** Opening MATERIAL PROVIDED block **

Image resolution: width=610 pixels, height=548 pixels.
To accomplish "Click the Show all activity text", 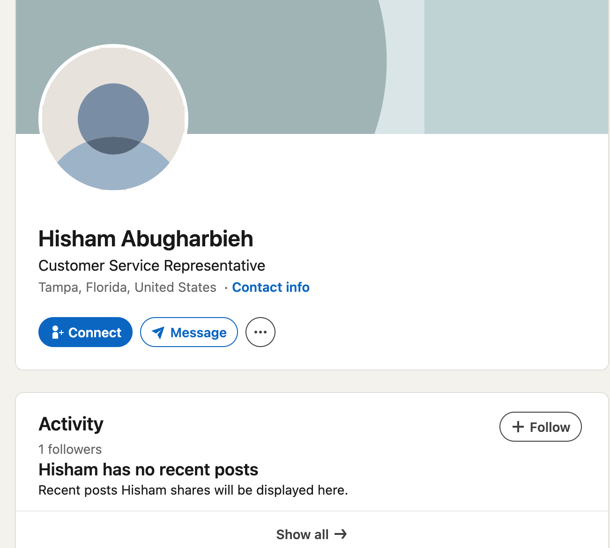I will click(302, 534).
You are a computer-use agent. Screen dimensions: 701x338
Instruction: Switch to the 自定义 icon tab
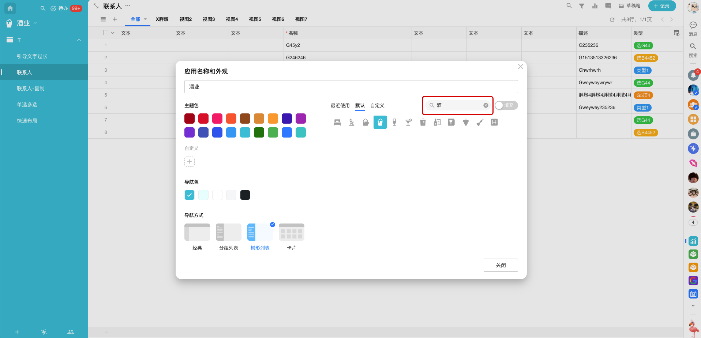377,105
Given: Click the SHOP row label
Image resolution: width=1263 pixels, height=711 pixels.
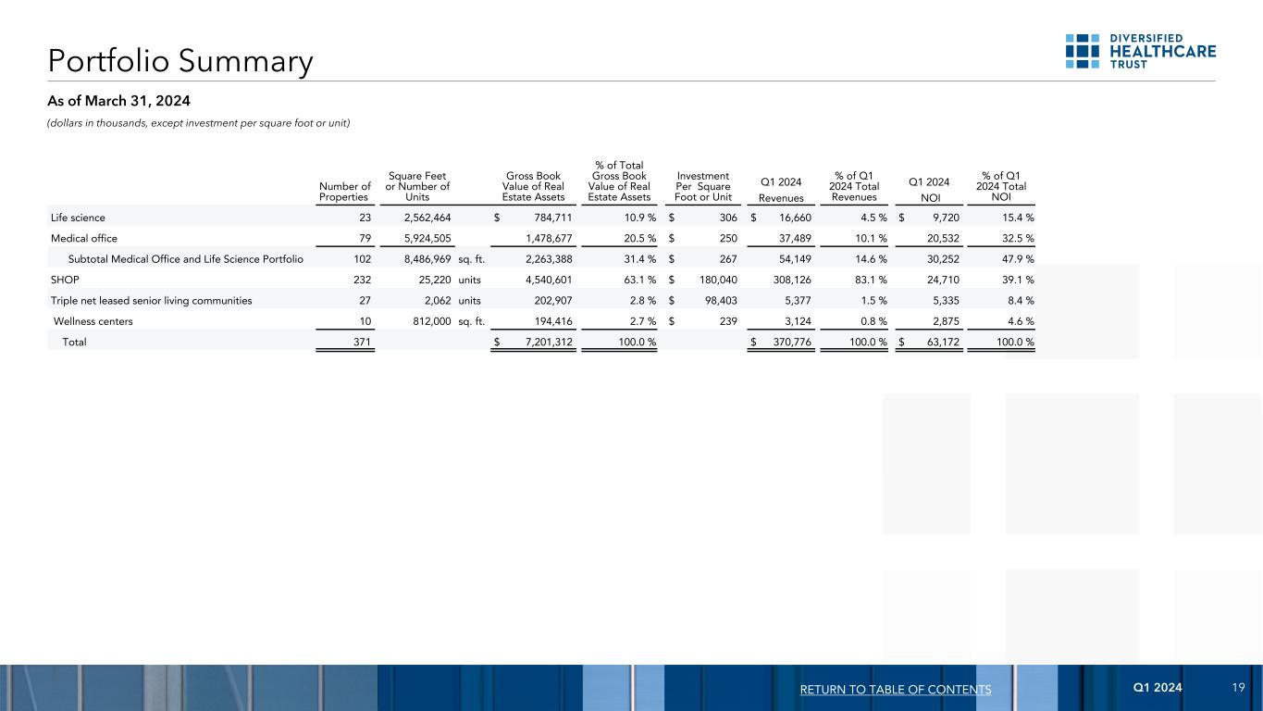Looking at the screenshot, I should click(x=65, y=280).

** Closing MATERIAL PROVIDED block **

DESCRIPTION OF THE TASK: Retype only the lines above from the one with "Given: Click the SHOP row label" through the last, both ends included, keeping every picture out of the copy.

TASK RESPONSE:
Given: Click the SHOP row label
Image resolution: width=1263 pixels, height=711 pixels.
Looking at the screenshot, I should click(x=65, y=280).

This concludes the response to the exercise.